Atrasos nos correios em alguns países impedem portugueses no estrangeiro de votar

31.05.2011 - 13:59 Por Ana Machado
Os portugueses deslocados no estrangeiro e que pediram para votar por correspondência estão a ter algumas dificuldades devido a problemas com correios. E alguns não poderão mesmo votar.
Pelo menos na Venezuela e no México este problema já foi reportado. Até hoje cidadãos portugueses a residir temporariamente no estrangeiro, e que pediram para que lhes fosse enviado o boletim de voto – que depois enviam para Portugal – não receberam o boletim.
O PÚBLICO tomou contacto com um caso no México. E a agência Lusa descreve vários casos na Venezuela e Brasil, de portugueses que não receberam ainda os boletins.
Nuno Godinho de Matos, porta-voz da Comissão Nacional de Eleições, disse ao PÚBLICO que ainda não chegaram àquela instituição queixas sobre este tipo de casos. “Mas é provável que estejamos quase a receber. São serviços postais muito diferentes dos nossos, com qualidade muito inferior”, diz, frisando que este tipo de queixas, dada a diferença horária com estes países, não chegar por telefone mas sim por escrito.

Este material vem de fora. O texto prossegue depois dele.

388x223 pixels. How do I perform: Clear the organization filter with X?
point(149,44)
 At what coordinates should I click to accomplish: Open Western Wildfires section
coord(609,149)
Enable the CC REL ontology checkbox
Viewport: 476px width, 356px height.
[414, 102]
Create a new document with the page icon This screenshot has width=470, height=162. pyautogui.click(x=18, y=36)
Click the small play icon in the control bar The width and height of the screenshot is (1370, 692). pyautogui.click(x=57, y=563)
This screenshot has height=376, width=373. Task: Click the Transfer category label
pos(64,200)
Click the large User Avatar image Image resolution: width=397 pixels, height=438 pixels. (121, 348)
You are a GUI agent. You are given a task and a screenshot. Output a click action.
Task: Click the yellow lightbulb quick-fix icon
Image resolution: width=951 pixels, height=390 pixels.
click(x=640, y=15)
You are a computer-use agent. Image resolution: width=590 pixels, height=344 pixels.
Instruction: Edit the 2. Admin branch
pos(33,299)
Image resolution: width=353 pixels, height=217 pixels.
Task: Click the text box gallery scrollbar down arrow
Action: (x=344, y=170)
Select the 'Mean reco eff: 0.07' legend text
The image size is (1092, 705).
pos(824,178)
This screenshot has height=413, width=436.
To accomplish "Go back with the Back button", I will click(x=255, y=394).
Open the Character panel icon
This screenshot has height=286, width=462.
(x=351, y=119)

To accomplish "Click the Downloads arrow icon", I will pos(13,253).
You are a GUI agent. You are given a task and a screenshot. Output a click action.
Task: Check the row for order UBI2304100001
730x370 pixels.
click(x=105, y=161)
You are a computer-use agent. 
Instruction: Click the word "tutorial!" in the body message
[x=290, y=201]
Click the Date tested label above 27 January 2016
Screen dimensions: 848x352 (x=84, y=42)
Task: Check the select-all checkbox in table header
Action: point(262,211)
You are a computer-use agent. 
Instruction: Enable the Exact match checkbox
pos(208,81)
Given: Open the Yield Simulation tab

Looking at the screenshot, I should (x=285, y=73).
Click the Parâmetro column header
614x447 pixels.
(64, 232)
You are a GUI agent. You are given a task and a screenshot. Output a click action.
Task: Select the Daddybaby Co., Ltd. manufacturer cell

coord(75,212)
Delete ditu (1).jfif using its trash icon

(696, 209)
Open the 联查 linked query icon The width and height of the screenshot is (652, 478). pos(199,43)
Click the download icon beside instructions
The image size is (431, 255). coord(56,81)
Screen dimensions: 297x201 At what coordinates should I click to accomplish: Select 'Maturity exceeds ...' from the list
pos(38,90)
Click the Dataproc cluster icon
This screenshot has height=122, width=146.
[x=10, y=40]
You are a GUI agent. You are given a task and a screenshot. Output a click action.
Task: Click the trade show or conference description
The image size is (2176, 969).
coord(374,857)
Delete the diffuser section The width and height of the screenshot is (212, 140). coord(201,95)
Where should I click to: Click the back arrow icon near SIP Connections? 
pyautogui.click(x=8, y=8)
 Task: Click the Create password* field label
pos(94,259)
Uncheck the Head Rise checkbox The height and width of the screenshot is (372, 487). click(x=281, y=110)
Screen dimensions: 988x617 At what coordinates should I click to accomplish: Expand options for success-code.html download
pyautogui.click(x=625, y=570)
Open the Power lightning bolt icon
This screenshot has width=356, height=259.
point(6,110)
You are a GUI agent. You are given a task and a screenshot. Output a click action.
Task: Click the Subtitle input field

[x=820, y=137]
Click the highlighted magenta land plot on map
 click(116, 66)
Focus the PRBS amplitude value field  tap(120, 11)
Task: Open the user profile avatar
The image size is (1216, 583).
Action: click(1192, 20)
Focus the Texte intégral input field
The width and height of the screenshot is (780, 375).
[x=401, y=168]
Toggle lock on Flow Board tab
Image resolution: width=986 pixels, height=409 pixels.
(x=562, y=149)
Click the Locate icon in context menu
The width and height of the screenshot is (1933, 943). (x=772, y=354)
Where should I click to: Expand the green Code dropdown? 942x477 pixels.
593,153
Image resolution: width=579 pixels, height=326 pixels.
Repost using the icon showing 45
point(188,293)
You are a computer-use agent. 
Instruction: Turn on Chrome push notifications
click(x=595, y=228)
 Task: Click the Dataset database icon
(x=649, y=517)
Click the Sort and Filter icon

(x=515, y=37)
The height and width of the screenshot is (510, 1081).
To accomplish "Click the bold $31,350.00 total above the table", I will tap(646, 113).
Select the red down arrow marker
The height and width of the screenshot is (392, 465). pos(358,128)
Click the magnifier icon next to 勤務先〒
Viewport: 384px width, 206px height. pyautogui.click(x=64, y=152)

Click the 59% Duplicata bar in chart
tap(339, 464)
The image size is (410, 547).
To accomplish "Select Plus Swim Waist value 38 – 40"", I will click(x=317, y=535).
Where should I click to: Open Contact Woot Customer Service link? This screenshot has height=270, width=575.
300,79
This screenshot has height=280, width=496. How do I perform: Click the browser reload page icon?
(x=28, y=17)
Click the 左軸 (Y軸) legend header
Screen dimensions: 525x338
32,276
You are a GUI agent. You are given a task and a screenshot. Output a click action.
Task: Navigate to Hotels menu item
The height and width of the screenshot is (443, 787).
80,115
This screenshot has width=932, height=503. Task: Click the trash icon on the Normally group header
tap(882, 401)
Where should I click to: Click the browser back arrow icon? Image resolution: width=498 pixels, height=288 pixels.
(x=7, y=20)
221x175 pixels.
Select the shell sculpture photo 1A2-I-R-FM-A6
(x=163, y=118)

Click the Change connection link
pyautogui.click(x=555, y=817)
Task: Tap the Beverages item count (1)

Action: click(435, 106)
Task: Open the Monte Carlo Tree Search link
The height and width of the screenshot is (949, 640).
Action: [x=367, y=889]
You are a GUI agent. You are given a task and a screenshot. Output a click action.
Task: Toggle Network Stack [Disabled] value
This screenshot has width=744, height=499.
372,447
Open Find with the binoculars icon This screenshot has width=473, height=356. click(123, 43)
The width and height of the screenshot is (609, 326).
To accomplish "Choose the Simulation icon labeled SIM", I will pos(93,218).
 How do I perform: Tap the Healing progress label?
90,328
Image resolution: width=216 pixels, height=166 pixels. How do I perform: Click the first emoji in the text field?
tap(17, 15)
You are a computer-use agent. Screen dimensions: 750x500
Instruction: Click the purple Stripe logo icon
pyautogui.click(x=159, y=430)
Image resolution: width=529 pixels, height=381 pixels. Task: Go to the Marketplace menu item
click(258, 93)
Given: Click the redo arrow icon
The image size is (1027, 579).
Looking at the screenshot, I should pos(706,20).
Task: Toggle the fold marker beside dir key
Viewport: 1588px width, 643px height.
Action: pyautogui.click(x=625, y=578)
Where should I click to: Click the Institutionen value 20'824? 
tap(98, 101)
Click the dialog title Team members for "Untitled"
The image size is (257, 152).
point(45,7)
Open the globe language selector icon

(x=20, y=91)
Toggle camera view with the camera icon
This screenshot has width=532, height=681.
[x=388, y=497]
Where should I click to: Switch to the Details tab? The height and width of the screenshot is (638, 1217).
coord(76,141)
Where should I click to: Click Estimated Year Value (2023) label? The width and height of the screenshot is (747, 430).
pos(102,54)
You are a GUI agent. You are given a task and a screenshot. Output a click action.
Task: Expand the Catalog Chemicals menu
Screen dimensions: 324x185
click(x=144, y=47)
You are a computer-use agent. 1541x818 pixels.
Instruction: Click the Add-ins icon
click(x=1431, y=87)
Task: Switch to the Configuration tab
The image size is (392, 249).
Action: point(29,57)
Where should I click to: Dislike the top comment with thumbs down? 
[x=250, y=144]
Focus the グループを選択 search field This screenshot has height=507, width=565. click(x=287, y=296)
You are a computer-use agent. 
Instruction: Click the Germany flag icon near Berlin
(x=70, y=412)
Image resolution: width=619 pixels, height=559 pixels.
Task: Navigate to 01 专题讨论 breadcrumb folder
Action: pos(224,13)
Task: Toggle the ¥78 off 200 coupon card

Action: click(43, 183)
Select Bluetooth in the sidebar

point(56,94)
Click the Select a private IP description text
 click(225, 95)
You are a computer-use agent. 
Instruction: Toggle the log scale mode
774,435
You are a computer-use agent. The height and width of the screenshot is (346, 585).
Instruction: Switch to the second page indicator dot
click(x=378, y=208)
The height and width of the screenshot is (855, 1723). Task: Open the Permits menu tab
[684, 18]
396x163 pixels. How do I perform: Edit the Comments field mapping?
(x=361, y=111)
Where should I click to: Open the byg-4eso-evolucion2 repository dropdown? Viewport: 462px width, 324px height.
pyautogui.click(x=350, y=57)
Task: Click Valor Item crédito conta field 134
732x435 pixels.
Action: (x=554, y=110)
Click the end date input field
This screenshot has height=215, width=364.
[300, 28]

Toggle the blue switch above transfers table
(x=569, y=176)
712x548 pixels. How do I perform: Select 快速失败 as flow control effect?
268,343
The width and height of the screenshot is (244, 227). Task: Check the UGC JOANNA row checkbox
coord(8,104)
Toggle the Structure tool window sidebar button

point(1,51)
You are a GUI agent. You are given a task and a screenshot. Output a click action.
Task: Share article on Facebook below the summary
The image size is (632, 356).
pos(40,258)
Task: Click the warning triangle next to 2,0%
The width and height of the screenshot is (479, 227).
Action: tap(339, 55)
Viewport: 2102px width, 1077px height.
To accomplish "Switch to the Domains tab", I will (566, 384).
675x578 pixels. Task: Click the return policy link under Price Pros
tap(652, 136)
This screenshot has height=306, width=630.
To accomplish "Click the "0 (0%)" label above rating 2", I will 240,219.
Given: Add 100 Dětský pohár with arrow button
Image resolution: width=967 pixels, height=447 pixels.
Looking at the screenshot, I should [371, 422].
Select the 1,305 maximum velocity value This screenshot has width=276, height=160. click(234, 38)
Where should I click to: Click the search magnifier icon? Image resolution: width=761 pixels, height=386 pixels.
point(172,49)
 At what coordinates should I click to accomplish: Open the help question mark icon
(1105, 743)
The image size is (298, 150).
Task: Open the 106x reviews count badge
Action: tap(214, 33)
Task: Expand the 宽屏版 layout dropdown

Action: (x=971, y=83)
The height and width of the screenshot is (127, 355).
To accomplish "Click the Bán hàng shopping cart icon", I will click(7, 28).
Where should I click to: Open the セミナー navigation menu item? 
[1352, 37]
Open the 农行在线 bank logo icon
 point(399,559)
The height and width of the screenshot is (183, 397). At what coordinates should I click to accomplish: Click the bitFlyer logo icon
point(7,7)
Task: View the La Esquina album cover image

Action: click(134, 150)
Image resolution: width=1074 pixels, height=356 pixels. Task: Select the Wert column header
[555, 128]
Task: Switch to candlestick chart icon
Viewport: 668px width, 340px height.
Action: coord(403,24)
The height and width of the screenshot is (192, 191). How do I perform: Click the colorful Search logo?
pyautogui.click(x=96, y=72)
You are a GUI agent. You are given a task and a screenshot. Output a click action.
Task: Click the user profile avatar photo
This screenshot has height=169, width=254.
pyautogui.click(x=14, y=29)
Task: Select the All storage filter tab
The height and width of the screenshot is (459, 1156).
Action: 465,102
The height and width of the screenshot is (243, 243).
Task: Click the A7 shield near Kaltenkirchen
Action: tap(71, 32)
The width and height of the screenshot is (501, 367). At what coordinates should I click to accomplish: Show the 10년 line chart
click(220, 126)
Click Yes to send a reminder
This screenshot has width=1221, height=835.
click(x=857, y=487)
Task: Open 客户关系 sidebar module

“E se ainda não receberam os boletins já não vão receber”, diz sobre o facto da documentação já ter sido enviada e do prazo para reenvio, por correio expresso e ás custas do eleitor, ter de ser feito só até sexta-feira, dia 3.
Fonte da Direcção-geral da Administração Interna (DGAI) disse à Agência Lusa que para as eleições de 5 de Junho foram enviados, entre 5 e 11 de Maio, 8763 boletins de voto para África, 103.410 para as Américas, 7880 para a Ásia e Oceânia e 75.076 para a Europa.
Segundo a mesma fonte, desde 16 de Maio que estão a ser recebidas em Lisboa cartas com os primeiros votos dos emigrantes.
Além do boletim de voto, são enviados em carta registada um envelope branco endereçado aos serviços da DGAI, um subscrito verde para inserir o boletim e uma folha de instruções, devendo os eleitores remeter com o voto uma fotocópia do cartão de eleitor.